◆ SUPPLIED INFORMATION ◆
** Start **
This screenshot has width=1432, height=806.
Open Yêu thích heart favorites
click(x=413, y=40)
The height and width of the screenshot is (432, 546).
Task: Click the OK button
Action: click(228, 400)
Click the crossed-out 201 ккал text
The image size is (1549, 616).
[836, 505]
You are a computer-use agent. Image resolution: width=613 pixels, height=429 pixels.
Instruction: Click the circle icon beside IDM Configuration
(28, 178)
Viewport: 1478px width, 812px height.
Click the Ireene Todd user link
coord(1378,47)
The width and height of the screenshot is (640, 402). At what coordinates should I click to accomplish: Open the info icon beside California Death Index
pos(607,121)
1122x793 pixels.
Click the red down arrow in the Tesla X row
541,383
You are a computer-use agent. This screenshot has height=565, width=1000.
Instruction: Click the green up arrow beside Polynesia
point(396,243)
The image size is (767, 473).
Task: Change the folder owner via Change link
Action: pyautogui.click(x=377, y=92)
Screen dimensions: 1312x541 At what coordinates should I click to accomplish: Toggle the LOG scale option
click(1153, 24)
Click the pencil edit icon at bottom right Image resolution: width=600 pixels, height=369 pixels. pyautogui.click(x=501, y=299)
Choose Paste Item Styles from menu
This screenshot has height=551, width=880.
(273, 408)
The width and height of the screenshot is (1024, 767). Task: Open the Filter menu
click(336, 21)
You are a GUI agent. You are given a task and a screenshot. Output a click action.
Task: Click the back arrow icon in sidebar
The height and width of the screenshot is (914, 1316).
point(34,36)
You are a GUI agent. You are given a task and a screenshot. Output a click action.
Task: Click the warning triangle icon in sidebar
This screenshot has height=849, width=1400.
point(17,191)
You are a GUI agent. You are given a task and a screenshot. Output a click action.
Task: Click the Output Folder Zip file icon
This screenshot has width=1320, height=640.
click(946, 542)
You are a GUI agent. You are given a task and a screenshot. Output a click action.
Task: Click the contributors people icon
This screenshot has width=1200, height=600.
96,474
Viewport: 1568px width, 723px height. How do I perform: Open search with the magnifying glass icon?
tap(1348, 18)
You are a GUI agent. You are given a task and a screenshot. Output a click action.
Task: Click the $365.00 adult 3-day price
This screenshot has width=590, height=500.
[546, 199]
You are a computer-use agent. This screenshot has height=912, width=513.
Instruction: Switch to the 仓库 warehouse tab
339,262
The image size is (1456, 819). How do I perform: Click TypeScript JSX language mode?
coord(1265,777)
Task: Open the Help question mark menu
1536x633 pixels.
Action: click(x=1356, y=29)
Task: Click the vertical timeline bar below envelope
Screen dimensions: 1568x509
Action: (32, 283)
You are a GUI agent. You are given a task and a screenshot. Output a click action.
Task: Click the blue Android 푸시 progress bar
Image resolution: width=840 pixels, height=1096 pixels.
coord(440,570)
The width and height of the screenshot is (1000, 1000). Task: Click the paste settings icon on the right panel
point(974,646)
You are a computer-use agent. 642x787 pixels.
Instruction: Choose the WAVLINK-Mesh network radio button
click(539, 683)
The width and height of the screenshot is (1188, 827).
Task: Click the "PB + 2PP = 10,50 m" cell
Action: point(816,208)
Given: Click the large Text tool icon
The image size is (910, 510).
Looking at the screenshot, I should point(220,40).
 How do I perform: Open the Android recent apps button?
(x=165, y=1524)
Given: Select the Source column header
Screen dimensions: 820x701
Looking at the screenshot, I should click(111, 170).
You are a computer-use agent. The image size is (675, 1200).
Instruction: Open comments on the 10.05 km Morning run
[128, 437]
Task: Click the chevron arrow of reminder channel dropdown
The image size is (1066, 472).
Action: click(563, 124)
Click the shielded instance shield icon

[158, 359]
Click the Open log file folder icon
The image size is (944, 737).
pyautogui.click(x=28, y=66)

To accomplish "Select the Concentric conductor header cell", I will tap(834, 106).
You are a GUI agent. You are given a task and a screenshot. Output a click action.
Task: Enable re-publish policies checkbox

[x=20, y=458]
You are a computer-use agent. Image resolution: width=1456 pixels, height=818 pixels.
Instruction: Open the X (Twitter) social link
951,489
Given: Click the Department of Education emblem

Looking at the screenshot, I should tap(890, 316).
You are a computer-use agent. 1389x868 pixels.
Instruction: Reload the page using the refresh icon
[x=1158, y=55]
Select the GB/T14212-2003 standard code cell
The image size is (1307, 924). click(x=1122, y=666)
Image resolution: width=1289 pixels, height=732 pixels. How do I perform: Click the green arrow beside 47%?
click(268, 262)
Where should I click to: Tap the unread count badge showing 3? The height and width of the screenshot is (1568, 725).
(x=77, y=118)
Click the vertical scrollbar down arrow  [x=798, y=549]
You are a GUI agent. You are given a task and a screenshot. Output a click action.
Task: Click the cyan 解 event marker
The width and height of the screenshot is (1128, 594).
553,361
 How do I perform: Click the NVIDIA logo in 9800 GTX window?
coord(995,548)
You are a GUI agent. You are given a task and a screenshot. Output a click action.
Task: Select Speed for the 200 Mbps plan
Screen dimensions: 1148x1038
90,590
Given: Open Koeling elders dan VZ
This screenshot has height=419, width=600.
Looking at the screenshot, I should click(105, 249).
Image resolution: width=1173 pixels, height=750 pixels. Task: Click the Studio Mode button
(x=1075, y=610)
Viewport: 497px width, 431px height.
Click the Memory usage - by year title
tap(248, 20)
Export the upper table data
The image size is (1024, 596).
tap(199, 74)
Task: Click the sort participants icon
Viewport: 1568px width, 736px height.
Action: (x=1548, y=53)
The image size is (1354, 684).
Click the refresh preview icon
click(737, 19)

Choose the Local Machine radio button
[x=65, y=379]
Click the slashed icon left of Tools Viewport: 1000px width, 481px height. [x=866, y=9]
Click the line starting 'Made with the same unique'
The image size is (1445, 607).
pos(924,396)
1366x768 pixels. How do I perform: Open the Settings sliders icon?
** End **
◆ WRITTEN EXERCISE ◆
Give the lines starting at the one containing "Where should I" and ending at the one containing "Click the vertical scrollbar" as a two-column CSV with headers line_text and answer, one row per text-and-answer pair. Put each field in double quotes and turn any line breaks inside it into spaces.

◆ WORKED ANSWER ◆
line_text,answer
"Where should I click to: Tap the unread count badge showing 3? The height and width of the screenshot is (1568, 725).","(x=77, y=118)"
"Click the vertical scrollbar down arrow","[x=798, y=549]"